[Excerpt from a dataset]
------------------------------------

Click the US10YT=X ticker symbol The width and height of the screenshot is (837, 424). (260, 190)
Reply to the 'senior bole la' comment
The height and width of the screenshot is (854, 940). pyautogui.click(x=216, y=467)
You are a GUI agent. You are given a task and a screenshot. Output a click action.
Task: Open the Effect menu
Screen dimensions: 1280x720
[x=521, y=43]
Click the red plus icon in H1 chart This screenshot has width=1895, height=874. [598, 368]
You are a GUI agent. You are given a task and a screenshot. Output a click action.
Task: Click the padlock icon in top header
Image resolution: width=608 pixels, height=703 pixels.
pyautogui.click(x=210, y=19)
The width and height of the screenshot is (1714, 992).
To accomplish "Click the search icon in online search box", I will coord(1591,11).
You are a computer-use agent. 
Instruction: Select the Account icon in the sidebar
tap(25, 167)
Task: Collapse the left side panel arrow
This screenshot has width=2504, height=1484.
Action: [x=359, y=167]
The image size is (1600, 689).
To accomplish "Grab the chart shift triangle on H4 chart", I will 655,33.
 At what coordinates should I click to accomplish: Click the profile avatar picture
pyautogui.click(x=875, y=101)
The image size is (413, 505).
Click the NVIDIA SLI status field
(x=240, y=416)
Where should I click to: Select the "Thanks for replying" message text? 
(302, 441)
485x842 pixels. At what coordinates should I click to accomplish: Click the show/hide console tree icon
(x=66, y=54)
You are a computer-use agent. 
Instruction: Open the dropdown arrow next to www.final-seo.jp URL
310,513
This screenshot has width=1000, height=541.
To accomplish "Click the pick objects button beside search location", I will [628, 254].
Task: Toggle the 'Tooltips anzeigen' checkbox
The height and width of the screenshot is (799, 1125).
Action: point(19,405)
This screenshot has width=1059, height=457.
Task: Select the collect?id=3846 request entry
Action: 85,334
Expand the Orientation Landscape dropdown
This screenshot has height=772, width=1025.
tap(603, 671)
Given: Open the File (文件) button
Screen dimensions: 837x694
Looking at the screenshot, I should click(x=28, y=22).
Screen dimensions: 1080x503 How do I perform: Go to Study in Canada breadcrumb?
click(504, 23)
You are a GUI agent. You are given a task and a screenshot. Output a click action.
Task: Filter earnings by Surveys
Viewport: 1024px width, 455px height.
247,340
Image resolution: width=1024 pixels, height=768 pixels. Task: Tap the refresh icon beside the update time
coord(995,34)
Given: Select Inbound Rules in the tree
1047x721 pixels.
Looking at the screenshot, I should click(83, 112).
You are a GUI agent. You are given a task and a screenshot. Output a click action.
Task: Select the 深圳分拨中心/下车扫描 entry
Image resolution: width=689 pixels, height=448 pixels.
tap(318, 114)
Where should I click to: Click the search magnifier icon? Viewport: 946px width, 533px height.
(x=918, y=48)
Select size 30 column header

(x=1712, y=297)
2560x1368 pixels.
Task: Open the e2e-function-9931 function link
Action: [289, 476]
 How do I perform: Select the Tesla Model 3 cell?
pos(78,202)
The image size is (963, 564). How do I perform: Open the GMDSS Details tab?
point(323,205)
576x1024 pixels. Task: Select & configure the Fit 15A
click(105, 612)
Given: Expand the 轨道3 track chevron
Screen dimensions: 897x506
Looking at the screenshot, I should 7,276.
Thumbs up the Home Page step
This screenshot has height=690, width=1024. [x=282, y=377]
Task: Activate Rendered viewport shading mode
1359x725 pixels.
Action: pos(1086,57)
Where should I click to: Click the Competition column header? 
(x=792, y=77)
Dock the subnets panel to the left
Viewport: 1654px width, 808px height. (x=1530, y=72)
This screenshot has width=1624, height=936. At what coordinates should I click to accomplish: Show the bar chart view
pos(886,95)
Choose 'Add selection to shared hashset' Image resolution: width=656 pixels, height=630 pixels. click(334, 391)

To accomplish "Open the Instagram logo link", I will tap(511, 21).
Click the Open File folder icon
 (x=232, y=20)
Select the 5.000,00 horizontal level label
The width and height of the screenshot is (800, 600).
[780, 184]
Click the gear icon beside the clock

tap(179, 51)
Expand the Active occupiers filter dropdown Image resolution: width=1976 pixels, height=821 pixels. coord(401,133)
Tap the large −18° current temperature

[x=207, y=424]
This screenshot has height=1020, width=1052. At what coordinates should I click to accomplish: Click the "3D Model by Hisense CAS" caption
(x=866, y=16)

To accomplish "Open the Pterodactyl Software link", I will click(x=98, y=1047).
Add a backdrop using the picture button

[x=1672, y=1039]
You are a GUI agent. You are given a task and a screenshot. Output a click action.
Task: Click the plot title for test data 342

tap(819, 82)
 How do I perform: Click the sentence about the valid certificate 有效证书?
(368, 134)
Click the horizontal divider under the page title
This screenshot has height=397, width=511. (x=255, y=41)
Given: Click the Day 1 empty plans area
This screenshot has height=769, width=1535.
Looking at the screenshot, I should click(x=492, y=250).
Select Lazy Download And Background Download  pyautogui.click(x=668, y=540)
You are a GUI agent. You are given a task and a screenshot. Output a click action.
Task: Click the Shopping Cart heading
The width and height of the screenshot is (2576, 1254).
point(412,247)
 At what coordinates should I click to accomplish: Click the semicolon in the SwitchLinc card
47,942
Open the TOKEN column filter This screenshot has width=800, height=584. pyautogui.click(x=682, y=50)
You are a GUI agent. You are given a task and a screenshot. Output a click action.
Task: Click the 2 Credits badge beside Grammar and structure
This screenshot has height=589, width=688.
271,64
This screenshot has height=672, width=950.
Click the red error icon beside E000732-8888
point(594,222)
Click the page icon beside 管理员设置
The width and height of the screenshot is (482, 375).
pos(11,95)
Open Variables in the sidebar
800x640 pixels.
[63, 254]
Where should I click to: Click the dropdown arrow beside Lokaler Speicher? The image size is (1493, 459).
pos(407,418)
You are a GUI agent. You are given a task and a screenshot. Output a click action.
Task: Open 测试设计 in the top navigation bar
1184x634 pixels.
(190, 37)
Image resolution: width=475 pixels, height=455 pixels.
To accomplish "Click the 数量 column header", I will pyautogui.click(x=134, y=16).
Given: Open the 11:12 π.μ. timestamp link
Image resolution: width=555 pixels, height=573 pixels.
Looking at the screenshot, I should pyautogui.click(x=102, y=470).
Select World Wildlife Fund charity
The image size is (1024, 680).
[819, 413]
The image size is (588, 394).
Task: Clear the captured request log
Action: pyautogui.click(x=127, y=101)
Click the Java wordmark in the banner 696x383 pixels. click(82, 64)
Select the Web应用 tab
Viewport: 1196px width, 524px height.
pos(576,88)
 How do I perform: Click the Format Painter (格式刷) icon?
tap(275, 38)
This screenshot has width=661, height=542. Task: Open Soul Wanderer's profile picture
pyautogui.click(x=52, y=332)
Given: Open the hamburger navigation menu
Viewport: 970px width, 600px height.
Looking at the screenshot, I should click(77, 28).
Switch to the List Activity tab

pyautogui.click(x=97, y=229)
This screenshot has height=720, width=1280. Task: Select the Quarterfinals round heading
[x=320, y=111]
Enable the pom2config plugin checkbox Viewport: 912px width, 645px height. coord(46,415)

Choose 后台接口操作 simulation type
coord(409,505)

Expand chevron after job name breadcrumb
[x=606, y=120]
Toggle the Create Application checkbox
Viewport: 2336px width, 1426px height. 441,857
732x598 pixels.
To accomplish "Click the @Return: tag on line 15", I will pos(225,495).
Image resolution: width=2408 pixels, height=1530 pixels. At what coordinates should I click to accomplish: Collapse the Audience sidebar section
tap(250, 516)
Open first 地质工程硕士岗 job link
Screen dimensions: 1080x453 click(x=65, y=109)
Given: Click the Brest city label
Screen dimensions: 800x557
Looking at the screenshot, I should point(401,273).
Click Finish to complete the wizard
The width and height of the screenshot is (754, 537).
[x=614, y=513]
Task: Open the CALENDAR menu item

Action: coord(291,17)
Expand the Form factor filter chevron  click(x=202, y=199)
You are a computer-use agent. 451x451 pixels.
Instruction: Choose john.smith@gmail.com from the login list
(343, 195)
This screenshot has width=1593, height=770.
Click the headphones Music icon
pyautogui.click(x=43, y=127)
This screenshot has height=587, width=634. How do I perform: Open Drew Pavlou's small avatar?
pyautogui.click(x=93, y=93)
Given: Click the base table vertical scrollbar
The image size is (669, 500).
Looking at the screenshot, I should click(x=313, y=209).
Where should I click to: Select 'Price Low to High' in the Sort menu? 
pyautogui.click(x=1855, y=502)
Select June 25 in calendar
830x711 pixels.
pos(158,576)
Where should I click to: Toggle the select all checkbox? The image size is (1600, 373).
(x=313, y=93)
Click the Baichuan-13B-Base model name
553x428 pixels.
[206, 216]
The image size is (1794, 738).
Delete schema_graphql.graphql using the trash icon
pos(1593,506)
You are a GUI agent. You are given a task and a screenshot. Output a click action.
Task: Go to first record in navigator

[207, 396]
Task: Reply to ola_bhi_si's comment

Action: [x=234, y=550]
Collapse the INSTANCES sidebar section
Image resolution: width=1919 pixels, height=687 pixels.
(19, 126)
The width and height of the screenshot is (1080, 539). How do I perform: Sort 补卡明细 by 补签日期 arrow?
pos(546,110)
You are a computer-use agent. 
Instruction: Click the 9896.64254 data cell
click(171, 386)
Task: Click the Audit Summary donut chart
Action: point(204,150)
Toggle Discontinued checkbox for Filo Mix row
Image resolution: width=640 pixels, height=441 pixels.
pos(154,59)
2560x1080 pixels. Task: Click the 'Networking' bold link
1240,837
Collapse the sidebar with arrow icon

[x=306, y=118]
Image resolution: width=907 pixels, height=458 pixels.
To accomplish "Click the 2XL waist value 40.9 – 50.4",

------------------------------------

Stated problem
Please switch "screenshot" to "screen capture" in the records, starting at the line that contains "Click the red plus" and stopping after the line that contains "(x=240, y=416)". Return only those lines, with everything else unchanged.

Solution
Click the red plus icon in H1 chart This screen capture has width=1895, height=874. [598, 368]
You are a GUI agent. You are given a task and a screen capture. Output a click action.
Task: Click the padlock icon in top header
Image resolution: width=608 pixels, height=703 pixels.
pyautogui.click(x=210, y=19)
The width and height of the screen capture is (1714, 992).
To accomplish "Click the search icon in online search box", I will coord(1591,11).
You are a computer-use agent. 
Instruction: Select the Account icon in the sidebar
tap(25, 167)
Task: Collapse the left side panel arrow
This screen capture has width=2504, height=1484.
Action: [x=359, y=167]
The image size is (1600, 689).
To accomplish "Grab the chart shift triangle on H4 chart", I will 655,33.
 At what coordinates should I click to accomplish: Click the profile avatar picture
pyautogui.click(x=875, y=101)
The image size is (413, 505).
Click the NVIDIA SLI status field
(x=240, y=416)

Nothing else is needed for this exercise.